■ WHAT YOU HAVE TO DO
Across all the records below, how many lines contain "badge"? Respond with only the number.

<<<<

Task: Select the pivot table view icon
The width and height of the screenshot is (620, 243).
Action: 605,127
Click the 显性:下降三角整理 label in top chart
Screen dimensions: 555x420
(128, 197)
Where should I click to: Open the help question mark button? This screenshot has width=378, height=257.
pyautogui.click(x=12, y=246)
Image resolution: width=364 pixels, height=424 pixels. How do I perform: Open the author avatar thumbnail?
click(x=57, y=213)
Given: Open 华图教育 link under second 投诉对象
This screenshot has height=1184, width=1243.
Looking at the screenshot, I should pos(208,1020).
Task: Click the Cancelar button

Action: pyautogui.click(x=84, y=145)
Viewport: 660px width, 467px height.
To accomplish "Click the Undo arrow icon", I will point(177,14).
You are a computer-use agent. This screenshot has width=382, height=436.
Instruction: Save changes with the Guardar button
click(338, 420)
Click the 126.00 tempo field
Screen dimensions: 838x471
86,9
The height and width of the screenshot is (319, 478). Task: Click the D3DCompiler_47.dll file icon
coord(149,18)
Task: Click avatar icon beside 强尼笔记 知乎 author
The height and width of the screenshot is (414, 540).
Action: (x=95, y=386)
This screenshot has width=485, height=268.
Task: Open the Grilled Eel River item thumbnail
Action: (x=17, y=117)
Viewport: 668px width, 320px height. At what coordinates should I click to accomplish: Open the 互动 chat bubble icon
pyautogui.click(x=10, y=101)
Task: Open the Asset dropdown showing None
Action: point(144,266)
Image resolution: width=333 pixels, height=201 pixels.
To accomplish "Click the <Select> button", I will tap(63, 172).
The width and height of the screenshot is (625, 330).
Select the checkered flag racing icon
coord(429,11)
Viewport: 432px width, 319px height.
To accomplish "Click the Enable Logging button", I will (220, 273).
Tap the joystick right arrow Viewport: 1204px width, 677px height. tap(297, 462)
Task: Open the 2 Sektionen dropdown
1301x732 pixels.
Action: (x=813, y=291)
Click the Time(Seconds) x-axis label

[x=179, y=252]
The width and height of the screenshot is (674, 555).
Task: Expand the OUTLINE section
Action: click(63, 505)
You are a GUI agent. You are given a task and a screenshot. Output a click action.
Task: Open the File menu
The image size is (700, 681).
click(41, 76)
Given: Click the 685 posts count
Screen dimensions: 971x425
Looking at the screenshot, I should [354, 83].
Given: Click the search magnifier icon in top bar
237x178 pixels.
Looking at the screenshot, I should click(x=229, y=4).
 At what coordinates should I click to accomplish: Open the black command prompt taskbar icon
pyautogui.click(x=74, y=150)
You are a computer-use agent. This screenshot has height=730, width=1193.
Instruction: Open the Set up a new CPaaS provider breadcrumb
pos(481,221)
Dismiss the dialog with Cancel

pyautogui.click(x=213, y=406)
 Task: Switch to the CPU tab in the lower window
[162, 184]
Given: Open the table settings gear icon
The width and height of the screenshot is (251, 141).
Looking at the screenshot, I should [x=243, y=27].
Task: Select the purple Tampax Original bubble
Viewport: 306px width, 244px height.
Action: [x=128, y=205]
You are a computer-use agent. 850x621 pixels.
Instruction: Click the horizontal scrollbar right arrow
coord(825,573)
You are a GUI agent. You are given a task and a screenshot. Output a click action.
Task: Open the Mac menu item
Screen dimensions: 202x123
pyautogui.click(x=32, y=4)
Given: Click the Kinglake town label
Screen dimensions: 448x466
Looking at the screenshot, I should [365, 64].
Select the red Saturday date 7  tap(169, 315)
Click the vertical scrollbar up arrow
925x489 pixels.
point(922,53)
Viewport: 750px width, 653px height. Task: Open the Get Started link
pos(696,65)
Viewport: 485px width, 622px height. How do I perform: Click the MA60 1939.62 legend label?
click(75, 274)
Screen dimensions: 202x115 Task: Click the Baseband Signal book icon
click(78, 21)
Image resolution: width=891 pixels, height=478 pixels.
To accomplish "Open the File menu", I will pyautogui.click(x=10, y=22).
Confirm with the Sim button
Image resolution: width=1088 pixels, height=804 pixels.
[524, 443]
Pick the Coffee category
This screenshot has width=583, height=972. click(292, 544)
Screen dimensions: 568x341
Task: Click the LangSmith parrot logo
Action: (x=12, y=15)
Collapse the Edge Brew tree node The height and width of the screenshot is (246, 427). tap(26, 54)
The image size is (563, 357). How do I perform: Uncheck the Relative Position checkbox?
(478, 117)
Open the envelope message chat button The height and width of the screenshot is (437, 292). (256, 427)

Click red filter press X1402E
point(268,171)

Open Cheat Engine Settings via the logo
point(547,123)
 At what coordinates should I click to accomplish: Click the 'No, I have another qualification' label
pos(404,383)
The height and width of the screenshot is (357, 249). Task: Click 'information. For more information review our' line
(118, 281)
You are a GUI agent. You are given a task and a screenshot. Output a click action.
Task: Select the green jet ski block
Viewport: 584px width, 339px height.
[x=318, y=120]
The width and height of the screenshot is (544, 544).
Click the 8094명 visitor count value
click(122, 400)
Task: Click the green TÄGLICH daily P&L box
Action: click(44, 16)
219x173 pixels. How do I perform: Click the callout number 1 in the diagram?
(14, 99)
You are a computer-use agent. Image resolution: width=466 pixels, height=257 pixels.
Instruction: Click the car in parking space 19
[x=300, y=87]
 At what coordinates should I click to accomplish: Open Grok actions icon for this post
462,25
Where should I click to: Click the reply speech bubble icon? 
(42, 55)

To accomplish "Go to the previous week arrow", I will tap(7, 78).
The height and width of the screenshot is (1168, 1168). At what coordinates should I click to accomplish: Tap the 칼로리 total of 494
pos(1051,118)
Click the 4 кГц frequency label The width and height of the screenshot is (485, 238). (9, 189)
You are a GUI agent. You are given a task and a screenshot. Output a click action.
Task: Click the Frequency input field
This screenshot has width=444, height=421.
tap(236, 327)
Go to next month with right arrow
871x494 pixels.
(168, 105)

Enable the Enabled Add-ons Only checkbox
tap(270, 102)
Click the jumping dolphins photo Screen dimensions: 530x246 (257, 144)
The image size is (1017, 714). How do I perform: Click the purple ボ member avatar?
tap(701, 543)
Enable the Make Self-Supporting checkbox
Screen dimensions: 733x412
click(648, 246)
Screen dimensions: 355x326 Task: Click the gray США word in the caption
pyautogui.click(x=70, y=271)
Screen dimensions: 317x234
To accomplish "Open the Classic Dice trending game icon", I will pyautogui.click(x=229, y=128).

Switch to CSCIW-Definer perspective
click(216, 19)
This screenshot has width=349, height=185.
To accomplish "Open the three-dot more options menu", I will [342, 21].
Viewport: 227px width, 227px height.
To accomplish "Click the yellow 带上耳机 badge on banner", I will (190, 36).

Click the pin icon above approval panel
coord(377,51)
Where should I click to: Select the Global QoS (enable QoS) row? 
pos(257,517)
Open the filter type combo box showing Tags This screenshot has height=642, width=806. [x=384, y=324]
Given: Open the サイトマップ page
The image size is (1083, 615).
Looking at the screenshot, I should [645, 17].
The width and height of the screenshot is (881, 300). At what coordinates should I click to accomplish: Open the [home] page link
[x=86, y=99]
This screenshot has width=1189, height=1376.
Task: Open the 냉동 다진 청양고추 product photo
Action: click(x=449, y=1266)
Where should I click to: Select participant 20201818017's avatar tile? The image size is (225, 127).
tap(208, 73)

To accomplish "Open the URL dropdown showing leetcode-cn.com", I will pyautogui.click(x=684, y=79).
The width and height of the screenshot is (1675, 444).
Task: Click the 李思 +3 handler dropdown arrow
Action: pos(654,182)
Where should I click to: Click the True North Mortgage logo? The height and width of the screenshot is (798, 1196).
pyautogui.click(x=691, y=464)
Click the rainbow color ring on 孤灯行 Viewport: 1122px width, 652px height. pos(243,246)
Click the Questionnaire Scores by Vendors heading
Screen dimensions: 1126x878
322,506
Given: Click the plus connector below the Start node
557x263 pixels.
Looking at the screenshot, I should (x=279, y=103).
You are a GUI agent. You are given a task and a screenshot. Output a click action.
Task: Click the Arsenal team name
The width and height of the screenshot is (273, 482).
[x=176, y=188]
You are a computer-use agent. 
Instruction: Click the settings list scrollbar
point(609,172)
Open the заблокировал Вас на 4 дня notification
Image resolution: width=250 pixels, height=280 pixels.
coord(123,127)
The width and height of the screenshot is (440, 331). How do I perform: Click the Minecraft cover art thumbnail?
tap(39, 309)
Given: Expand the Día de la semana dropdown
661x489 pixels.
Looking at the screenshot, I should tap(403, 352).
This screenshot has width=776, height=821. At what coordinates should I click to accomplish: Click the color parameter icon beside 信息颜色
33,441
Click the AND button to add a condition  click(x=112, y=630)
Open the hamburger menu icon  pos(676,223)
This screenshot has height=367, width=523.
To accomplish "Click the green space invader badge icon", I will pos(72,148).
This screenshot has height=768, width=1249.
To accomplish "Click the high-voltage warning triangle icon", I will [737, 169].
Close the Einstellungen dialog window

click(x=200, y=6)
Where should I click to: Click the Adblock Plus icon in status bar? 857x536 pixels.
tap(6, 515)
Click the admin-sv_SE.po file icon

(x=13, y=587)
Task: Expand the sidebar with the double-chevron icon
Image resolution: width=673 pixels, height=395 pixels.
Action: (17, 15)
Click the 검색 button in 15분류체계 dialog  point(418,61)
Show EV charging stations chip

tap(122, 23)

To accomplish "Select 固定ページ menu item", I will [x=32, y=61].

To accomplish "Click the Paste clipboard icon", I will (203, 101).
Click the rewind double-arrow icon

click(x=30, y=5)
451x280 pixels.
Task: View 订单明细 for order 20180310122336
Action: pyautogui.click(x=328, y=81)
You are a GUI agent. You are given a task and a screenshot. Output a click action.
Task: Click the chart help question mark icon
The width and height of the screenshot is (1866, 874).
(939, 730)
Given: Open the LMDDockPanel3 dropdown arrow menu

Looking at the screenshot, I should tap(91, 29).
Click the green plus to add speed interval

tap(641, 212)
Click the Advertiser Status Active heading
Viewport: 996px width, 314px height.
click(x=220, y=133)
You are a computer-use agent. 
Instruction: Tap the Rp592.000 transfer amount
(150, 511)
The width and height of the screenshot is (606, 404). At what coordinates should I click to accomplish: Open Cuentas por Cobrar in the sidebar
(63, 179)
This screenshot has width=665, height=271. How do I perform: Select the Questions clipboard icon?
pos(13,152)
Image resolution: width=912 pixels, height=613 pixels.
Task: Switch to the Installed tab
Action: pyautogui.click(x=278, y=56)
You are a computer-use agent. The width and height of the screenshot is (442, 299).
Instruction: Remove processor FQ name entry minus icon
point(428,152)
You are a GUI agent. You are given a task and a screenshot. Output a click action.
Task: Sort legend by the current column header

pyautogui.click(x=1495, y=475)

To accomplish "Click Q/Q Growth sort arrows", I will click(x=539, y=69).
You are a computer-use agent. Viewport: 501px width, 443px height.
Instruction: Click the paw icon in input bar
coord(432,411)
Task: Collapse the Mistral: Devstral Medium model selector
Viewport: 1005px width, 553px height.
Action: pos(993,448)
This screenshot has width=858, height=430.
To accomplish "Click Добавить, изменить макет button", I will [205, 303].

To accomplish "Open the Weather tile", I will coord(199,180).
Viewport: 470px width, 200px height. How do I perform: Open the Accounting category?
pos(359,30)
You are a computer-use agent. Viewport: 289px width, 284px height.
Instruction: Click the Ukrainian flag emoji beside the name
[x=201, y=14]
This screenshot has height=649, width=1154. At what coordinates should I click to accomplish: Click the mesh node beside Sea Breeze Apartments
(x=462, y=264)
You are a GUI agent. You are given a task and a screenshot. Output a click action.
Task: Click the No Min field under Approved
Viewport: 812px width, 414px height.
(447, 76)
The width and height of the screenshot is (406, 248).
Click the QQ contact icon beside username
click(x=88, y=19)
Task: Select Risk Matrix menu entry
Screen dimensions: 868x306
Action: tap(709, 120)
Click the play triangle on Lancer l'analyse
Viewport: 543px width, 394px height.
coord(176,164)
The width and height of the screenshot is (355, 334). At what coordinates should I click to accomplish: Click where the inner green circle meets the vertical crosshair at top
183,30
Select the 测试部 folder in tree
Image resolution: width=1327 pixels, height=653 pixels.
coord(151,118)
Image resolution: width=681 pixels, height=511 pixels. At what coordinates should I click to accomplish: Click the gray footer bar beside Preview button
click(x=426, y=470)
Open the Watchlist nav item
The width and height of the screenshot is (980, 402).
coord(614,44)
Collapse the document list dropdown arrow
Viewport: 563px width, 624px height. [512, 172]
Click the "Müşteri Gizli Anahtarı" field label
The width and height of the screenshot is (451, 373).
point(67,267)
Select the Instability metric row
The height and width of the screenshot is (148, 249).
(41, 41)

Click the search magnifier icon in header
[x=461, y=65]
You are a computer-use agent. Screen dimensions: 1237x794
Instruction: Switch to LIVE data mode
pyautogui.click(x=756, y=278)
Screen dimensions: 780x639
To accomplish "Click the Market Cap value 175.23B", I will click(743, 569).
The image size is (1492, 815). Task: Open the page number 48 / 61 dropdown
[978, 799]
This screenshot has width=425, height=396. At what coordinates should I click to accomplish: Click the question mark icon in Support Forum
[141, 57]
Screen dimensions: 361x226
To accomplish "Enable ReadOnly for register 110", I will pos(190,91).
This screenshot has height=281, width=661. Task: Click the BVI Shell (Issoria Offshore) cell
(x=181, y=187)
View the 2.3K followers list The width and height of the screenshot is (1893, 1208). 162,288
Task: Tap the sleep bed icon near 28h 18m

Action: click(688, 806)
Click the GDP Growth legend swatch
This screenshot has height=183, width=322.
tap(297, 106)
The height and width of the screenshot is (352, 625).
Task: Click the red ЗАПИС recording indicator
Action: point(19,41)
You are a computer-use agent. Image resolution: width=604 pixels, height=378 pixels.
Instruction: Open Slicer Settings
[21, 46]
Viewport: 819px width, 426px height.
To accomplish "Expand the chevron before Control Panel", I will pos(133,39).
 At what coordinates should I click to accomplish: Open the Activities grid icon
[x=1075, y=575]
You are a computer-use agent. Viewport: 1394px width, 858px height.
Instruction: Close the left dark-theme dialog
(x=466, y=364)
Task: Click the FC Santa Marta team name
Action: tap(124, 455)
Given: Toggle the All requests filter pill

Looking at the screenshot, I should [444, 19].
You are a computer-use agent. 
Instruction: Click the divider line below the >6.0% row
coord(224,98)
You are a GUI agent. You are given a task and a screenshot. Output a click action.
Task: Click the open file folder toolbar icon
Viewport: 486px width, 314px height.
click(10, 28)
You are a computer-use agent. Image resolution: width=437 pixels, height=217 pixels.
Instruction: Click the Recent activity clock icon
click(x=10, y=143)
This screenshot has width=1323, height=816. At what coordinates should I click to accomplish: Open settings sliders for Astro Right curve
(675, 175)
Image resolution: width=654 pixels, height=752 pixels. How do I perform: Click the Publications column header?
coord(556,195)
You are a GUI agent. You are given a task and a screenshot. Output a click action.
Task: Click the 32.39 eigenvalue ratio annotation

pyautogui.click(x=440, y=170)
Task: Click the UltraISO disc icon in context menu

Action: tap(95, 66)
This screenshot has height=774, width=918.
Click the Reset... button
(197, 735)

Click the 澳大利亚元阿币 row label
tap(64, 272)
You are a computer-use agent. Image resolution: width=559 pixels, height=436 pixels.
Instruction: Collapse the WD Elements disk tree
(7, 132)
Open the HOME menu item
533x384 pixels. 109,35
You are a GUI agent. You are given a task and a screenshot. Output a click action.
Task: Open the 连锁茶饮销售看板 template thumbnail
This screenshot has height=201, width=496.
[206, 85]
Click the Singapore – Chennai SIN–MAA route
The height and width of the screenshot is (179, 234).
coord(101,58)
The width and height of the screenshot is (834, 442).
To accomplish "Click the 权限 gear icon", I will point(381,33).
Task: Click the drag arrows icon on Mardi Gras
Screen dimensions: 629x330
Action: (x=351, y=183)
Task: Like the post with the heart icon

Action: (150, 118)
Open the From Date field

>>>>

■ OUTPUT OF THE EXERCISE
2